Fox's 2.39:1/1080p/AVC-encoded image is expectedly excellent. Shot on Arri Alexa digital cameras, the film looks fantastic in high definition. Fine-object detail and textures are abundant, and wide shots are crystal clear and stretch for miles. Other than the aforementioned CGI hiccups, the film looks fantastic in motion throughout. Skin tones are accurate, colors are bold and nicely saturated, and black levels are strong, particularly for digital photography. The Predators in their practical suits are believably realistic in the scope of the story, and the image offers sharp, clear visuals without major flaws.
The 7.1 DTS-HD Master Audio mix is completely immersive, with robust effects blending, full surround action and LFE support. The rapid-fire dialogue is crystal clear and balanced appropriately with effects and score. Action effects, like gunfire, Predator combat and explosions, roll through the surrounds and shake the subwoofer, and all this unspools without distortion or overcrowding.
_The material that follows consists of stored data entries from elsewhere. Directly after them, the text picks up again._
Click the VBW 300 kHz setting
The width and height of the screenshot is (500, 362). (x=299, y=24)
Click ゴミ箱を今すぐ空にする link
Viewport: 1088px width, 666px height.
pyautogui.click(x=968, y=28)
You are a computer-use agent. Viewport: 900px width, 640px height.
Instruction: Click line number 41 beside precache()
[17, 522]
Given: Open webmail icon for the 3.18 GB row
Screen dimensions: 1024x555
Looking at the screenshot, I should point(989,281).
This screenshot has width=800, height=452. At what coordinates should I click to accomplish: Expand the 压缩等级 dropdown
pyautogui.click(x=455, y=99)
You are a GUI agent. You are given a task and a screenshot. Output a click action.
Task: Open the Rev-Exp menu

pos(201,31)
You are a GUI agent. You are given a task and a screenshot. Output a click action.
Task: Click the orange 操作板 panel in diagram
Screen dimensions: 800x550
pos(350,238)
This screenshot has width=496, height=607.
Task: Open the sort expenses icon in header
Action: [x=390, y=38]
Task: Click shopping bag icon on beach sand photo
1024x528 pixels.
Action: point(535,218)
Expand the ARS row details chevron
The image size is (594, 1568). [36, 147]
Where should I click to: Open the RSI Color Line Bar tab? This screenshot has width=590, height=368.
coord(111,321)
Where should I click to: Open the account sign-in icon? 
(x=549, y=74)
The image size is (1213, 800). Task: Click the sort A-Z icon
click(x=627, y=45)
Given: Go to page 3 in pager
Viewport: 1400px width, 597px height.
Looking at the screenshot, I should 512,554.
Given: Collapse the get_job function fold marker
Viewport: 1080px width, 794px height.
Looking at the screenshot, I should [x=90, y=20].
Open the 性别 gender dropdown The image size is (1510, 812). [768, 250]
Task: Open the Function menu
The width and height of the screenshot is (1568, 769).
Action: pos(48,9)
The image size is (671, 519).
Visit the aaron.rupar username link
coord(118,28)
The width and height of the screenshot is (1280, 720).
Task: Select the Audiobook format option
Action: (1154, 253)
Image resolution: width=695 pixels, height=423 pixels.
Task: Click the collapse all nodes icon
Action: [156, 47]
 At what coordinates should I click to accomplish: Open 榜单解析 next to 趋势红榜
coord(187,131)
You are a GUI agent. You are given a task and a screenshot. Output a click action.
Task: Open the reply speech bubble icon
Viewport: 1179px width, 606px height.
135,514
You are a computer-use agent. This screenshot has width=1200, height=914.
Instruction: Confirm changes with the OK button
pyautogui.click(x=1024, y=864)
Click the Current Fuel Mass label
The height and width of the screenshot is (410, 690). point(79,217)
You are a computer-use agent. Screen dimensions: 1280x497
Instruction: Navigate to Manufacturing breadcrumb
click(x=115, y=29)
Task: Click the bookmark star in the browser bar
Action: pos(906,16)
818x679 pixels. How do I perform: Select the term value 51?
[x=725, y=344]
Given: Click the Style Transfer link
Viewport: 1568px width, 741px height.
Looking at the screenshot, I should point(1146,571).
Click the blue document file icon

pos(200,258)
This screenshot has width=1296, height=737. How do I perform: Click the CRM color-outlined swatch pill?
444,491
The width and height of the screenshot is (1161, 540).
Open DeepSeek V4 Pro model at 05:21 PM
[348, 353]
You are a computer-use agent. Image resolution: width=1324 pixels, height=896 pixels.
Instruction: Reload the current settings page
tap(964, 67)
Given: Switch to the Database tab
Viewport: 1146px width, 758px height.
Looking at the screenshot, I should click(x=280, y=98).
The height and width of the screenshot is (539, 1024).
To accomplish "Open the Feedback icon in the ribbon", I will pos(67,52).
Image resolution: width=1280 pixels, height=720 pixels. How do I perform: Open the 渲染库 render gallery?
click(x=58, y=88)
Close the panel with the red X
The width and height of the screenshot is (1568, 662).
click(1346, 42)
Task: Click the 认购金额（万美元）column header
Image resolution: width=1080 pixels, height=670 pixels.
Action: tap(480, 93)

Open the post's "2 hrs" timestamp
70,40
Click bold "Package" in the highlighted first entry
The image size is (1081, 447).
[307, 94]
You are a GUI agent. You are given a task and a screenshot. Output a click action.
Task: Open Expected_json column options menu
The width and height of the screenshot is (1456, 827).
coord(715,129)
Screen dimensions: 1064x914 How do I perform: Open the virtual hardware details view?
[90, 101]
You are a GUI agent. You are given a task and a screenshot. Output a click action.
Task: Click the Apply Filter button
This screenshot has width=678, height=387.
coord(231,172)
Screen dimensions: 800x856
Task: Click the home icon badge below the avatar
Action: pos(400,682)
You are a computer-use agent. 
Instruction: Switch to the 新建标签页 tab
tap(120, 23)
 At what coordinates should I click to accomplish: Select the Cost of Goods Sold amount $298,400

Spanish and French 5.1 Dolby Digital mixes are included, as are English SDH, French and Spanish subtitles.
PACKAGING AND EXTRAS:
This two-disc set includes the Blu-ray, a DVD and an HD digital copy. The discs are packed in an eco-case that is wrapped in a striking, reflective slipcover. Extras include a few Deleted Scenes (6:55 total/HD); A Touch of Black (10:28/HD), a look at the director's style; Predator Evolution (20:11/HD), about the antagonists, both old and new; and The Takedown Team (16:14/HD), which spotlights a number of the actors. You also get Predator Catch Up (9:07/HD), which is a pointless reel of scenes from other franchise films; a Gallery (1:50/HD); and Theatrical Trailers (6:06/HD). None of these features hints at any of the reported behind-the-scenes drama.
Shane Black's The Predator is a hot mess, but at least it's a relatively entertaining one. Studio interference, bad editing and questionable plot lines abound, and take away from the entertaining action and occasional moments of Black character-interaction brilliance. Genre fans may want to add this to their collections, but I suggest everyone Rent It first.